GAAP and IFRS”. The amendment results in a consistent definition of fair value and ensures the fair value measurement and
disclosure requirements are similar between GAAP and International Financial Reporting Standards (“IFRS”). This amendment
changes certain fair value measurement principles and enhances the disclosure requirements particularly for Level 3 fair value
measurements. This amendment will be effective for the Company on January 1, 2012. Based on current operations, the adoption is
not expected to have a material effect on the Company’s consolidated financial position or results of operations.
In June 2011, the Financial Accounting
Standards Board (“FASB”) issued ASU 2011-05, “Comprehensive Income (Topic 220), and Presentation of Comprehensive
Income”. ASU 2011-05 amends the presentation of other comprehensive income and the Statement of Consolidated Operations.

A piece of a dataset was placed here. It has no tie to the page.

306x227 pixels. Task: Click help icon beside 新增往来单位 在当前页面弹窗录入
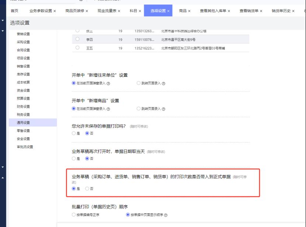click(x=108, y=83)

Under this amendment, entities will be required to present the total of comprehensive income, the components of net income, and
the components of other comprehensive income either in a single continuous statement of comprehensive income or in two separate
but consecutive statements. Regardless of which reporting option is selected, the Company is required to present on the face of
the financial statements, reclassification adjustments for items that are reclassified from other comprehensive income to net income
in the statements where the components of net income and the components of other comprehensive income are presented. The current
option to report other comprehensive income and its components in the statement of changes in equity has been eliminated. This
amendment will be effective for the Company on January 1, 2012 and full retrospective application is required. The Company does
not anticipate that this amendment will have a material impact on its financial statements.
Off-Balance Sheet Arrangements
We have no off-balance sheet arrangements.